The average age is low, about 35 years, with one in four under 18. From a passport renewal perspective, a minor “counts double,” as their passports are valid for five years instead of ten. The demographic pyramid resembles more an hourglass than a traditional pyramid.
Origins of AIRE registrants are very diverse: only 44.9% were born in Italy, 31% in the UK, and 33.7% in other countries, mainly extra-European (Pakistan, India, Brazil, Ghana, Bangladesh, Nigeria, Morocco, etc.). My estimate is that over half come from secondary migration: people who moved to Italy from abroad, acquired Italian citizenship, and later emigrated again, often with family.
The consular network in the territory includes the career Consulate in Manchester, four honorary offices (Liverpool, Birmingham, Nottingham, Newcastle-upon-Tyne), two consular correspondents without fingerprint machines, and consular missions created recently to cover “red zones” poorly served by existing offices, which this year will be organized with the Comites.
Key figures: 123,500 Italians plus ~10,000 unregistered; one in four under 18; roughly half from secondary migration from extra-European countries. These factors complicate consular practices, especially with documents from non-European countries.
Numerically, the Manchester Consulate ranks 20th globally for AIRE registrants, 7th for passports issued (11th in 2025), 1st in productivity per employee, and 3rd in passport-to-resident ratio, yet 42nd for number of staff. Recent modest staff increases still leave it far below ideal.
Despite high productivity, citizens report long waits, difficulty making appointments, unresponsive phone lines, and delayed email responses. The three main ways to renew passports are:
In-person at the Consulate (appointments via Prenot@mi portal, often sold out in minutes).
Through honorary consulates (less pressure but extra fee of ~€50 and 8-month processing).
Renewal in Italy (requires travel and varies by police station).
These limitations affect all other services. Identity cards, citizenship, civil registration, and notarial services face long delays. Phone lines are open only two hours per week, emails often auto-reply, and vulnerable citizens face the greatest difficulty. Delays can also lead to legal disputes and urgent requests, further straining consular resources.
Examples of impact: families with multiple passports cannot coordinate appointments; ill individuals face delays for treatment; a newborn without dual citizenship was left without documents due to repeated processing delays, with tragic consequences.
My assessment: the Consulate does everything possible. Productivity and efficiency are among the world’s best, yet citizens perceive services as slow and inaccessible. Current operations resemble a war economy: internal resources reorganized to focus on passports at the expense of everything else.
The underlying cause is understaffing, despite the significant investment made to reopen Manchester Consulate. A modest increase in resources could fully capitalize on existing efforts.
Manchester requires a Consulate: no cultural institutes, Italian schools, or other Italian institutional presence exist - only the Consulate. During its closure, the territory suffered from disconnection among local Italian communities. Adequate resources would allow the Consulate to expand cultural, event, and coordination activities, similar to London.

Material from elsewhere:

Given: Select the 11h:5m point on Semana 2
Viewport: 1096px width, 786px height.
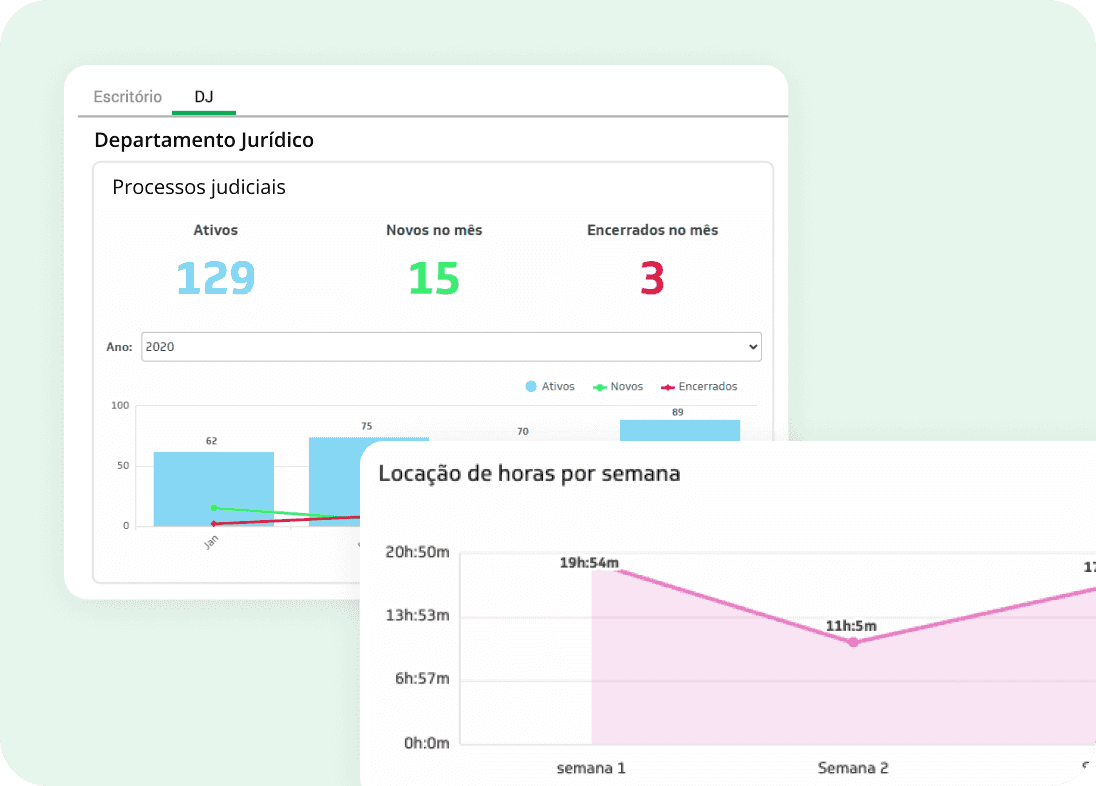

I urge two immediate actions:
Permanent strengthening of staff, recognizing the current understaffing.
A task force to clear the backlog of postal applications, which paralyzes the Consulate and cannot be managed with ordinary resources.
The Comites has raised these points annually in coordination meetings at the London Embassy, in letters, and through the General Council of Italians Abroad, approved unanimously over the past two years.
In conclusion, Manchester faces extraordinary difficulties, increasingly exacerbated by the growing backlog.
I remain available for any questions or clarifications. Thank you again for allowing the Comites of Manchester to represent citizens directly in this Committee of the Chamber of Deputies.